Scott Foundas of Variety called the film, "An uncompromising, disconsolate pic about crises of faith." Jeff Shannon of The Seattle Times gave the film 3/4 stars, called it, "upright and thoughtful," and praised the production quality, "noble purpose," and screenwriting. Sean P. Means of The Salt Lake Tribune praised Dutcher himself, the story, cinematography, and cast (Serricchio in particular). Jeff Vice of Deseret News gave the film 3.5/5 stars, and praised the performances of Serrcchio, Emmers, and Stephens, the cinematography, writing, and the soundtrack. But criticized the run-time and the performance of Fleischer. Carol Cling of The Las Vegas Review-Journal gave the film a C+, criticizing the pace and message of Dutcher's writing, had mixed feeling on the character development, and praised Serricchio's performance.

===Controversy===
In San Diego, California, a local theater was showing States of Grace.
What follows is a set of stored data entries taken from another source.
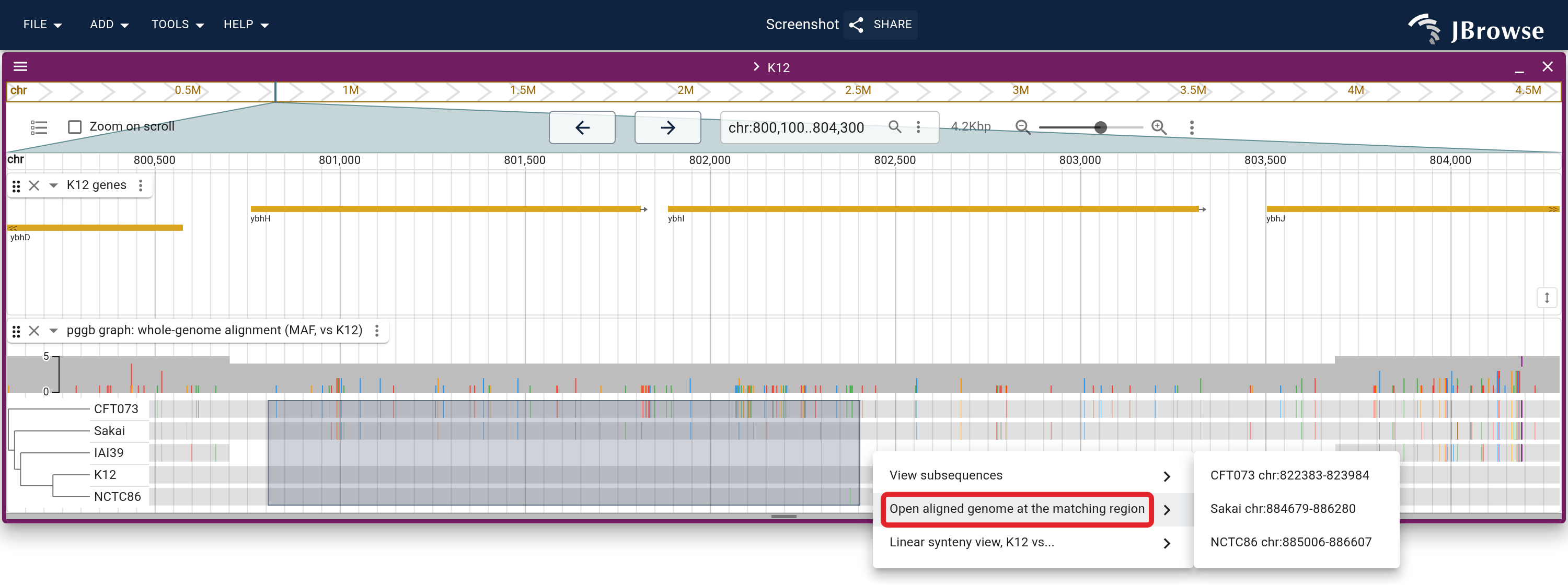The width and height of the screenshot is (1568, 585).
Task: Click the zoom in magnifier icon
Action: 1159,127
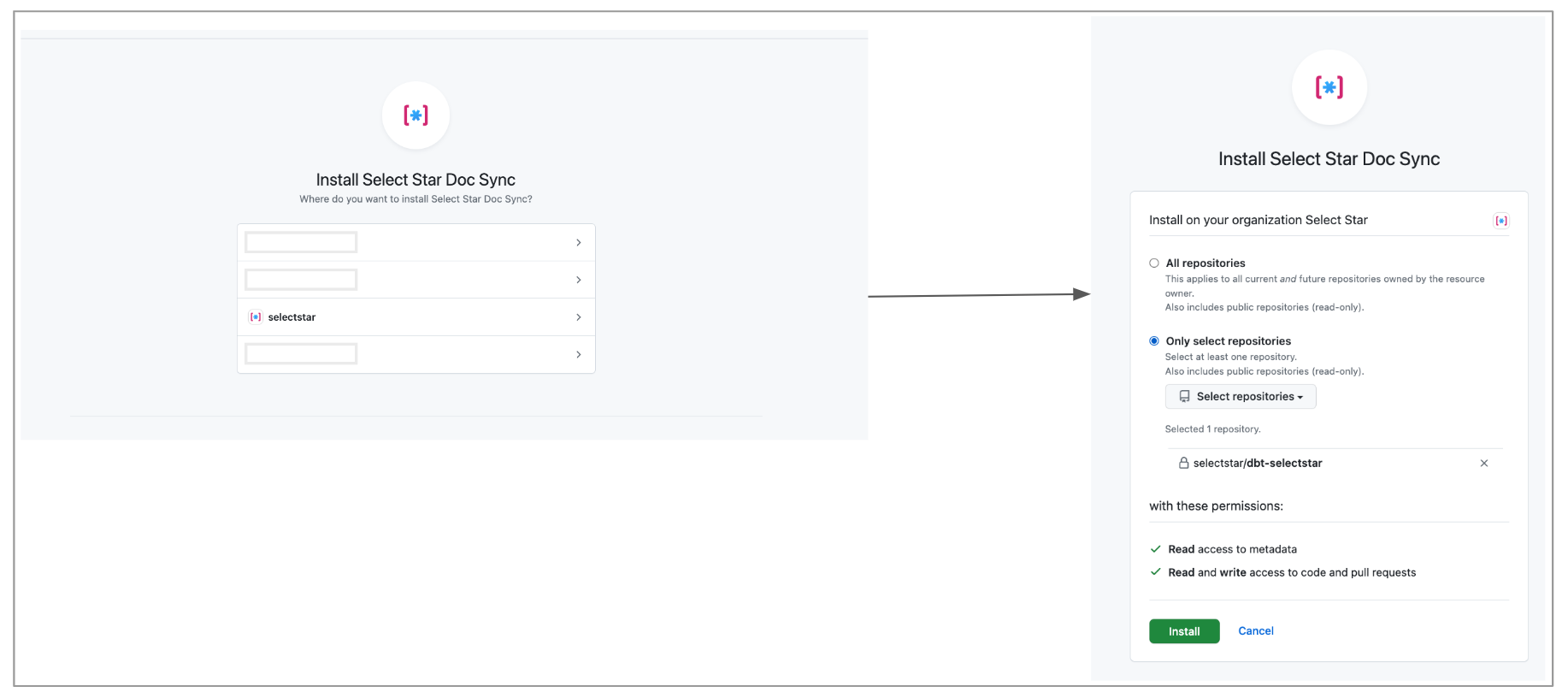Open the second redacted account entry in the list

pyautogui.click(x=301, y=280)
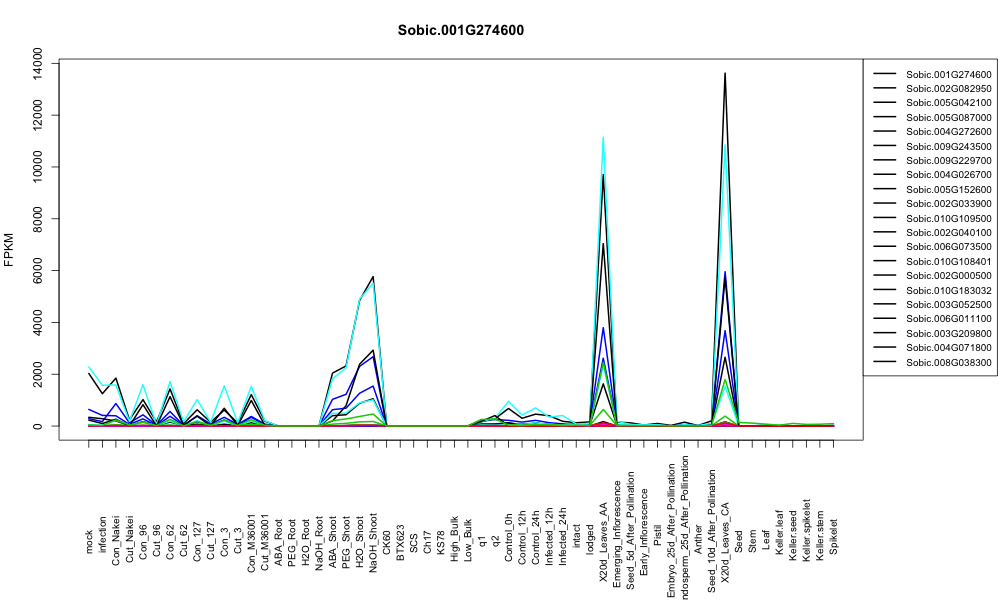Screen dimensions: 1000x600
Task: Select legend entry Sobic.010G109500
Action: click(948, 219)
A box office employee told customers that it was "being advertised as a Christian film, but it's really a Mormon film." Some Mormons were outraged and planned a protest, but the film's director, Richard Dutcher called them off, preferring to keep the peace, "turn the other cheek" and let the film speak for itself.